Segment Open

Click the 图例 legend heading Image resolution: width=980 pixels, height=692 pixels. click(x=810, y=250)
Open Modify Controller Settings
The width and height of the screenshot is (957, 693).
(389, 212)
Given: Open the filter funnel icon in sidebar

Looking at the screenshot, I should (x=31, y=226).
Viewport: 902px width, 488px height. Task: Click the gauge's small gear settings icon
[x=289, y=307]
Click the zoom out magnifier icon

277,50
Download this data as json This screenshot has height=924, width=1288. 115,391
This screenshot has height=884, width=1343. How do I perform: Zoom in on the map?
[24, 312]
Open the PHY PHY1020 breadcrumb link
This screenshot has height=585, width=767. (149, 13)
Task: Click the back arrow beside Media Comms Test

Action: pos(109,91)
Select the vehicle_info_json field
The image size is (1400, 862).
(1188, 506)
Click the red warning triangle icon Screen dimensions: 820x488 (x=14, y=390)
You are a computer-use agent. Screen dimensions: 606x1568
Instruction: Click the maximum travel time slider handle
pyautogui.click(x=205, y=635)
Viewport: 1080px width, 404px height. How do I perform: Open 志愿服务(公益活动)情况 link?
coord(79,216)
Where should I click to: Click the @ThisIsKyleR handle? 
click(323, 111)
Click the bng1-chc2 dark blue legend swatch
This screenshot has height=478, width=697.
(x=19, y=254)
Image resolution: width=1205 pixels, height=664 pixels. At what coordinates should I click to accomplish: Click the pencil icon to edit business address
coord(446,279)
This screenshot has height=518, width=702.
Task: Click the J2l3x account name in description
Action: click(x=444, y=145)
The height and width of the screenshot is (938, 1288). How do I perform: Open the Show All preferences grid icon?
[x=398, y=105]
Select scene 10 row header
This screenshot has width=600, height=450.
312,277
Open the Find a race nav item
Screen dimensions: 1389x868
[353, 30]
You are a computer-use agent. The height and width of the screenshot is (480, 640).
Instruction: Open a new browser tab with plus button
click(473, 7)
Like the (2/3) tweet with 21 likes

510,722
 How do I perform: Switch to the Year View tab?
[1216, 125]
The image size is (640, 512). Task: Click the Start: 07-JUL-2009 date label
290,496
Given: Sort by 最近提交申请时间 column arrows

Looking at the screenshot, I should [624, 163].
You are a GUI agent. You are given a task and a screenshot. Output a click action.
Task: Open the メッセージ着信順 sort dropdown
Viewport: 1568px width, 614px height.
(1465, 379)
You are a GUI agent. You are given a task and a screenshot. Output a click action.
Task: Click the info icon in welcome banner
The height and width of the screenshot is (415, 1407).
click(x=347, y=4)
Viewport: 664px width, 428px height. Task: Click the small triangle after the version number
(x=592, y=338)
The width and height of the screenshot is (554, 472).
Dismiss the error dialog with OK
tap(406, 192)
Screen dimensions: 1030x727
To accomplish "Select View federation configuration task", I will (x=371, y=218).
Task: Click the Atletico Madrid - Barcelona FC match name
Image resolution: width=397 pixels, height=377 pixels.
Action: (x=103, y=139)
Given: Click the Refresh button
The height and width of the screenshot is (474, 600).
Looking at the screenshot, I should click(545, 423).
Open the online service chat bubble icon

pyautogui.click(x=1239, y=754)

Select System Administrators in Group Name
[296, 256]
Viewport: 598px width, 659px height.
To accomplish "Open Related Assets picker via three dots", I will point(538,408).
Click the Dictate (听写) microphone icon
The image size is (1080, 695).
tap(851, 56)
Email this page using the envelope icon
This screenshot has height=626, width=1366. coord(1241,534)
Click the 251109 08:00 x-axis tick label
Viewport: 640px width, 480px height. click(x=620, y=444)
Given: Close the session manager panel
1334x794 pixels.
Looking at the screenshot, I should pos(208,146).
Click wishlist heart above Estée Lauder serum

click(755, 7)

Segment Closed

● **WHAT IS REQUIRED**:
In full and without alteration, transcribe the entries above.

● **PROBLEM SOLUTION**:
Click the 图例 legend heading Image resolution: width=980 pixels, height=692 pixels. click(x=810, y=250)
Open Modify Controller Settings
The width and height of the screenshot is (957, 693).
(389, 212)
Given: Open the filter funnel icon in sidebar

Looking at the screenshot, I should (x=31, y=226).
Viewport: 902px width, 488px height. Task: Click the gauge's small gear settings icon
[x=289, y=307]
Click the zoom out magnifier icon

277,50
Download this data as json This screenshot has height=924, width=1288. 115,391
This screenshot has height=884, width=1343. How do I perform: Zoom in on the map?
[24, 312]
Open the PHY PHY1020 breadcrumb link
This screenshot has height=585, width=767. (149, 13)
Task: Click the back arrow beside Media Comms Test

Action: pos(109,91)
Select the vehicle_info_json field
The image size is (1400, 862).
(1188, 506)
Click the red warning triangle icon Screen dimensions: 820x488 (x=14, y=390)
You are a computer-use agent. Screen dimensions: 606x1568
Instruction: Click the maximum travel time slider handle
pyautogui.click(x=205, y=635)
Viewport: 1080px width, 404px height. How do I perform: Open 志愿服务(公益活动)情况 link?
coord(79,216)
Where should I click to: Click the @ThisIsKyleR handle? 
click(323, 111)
Click the bng1-chc2 dark blue legend swatch
This screenshot has height=478, width=697.
(x=19, y=254)
Image resolution: width=1205 pixels, height=664 pixels. At what coordinates should I click to accomplish: Click the pencil icon to edit business address
coord(446,279)
This screenshot has height=518, width=702.
Task: Click the J2l3x account name in description
Action: click(x=444, y=145)
The height and width of the screenshot is (938, 1288). How do I perform: Open the Show All preferences grid icon?
[x=398, y=105]
Select scene 10 row header
This screenshot has width=600, height=450.
312,277
Open the Find a race nav item
Screen dimensions: 1389x868
[353, 30]
You are a computer-use agent. The height and width of the screenshot is (480, 640).
Instruction: Open a new browser tab with plus button
click(473, 7)
Like the (2/3) tweet with 21 likes

510,722
 How do I perform: Switch to the Year View tab?
[1216, 125]
The image size is (640, 512). Task: Click the Start: 07-JUL-2009 date label
290,496
Given: Sort by 最近提交申请时间 column arrows

Looking at the screenshot, I should [624, 163].
You are a GUI agent. You are given a task and a screenshot. Output a click action.
Task: Open the メッセージ着信順 sort dropdown
Viewport: 1568px width, 614px height.
(1465, 379)
You are a GUI agent. You are given a task and a screenshot. Output a click action.
Task: Click the info icon in welcome banner
The height and width of the screenshot is (415, 1407).
click(x=347, y=4)
Viewport: 664px width, 428px height. Task: Click the small triangle after the version number
(x=592, y=338)
The width and height of the screenshot is (554, 472).
Dismiss the error dialog with OK
tap(406, 192)
Screen dimensions: 1030x727
To accomplish "Select View federation configuration task", I will (x=371, y=218).
Task: Click the Atletico Madrid - Barcelona FC match name
Image resolution: width=397 pixels, height=377 pixels.
Action: (x=103, y=139)
Given: Click the Refresh button
The height and width of the screenshot is (474, 600).
Looking at the screenshot, I should click(545, 423).
Open the online service chat bubble icon

pyautogui.click(x=1239, y=754)

Select System Administrators in Group Name
[296, 256]
Viewport: 598px width, 659px height.
To accomplish "Open Related Assets picker via three dots", I will point(538,408).
Click the Dictate (听写) microphone icon
The image size is (1080, 695).
tap(851, 56)
Email this page using the envelope icon
This screenshot has height=626, width=1366. coord(1241,534)
Click the 251109 08:00 x-axis tick label
Viewport: 640px width, 480px height. click(x=620, y=444)
Given: Close the session manager panel
1334x794 pixels.
Looking at the screenshot, I should pos(208,146).
Click wishlist heart above Estée Lauder serum

click(755, 7)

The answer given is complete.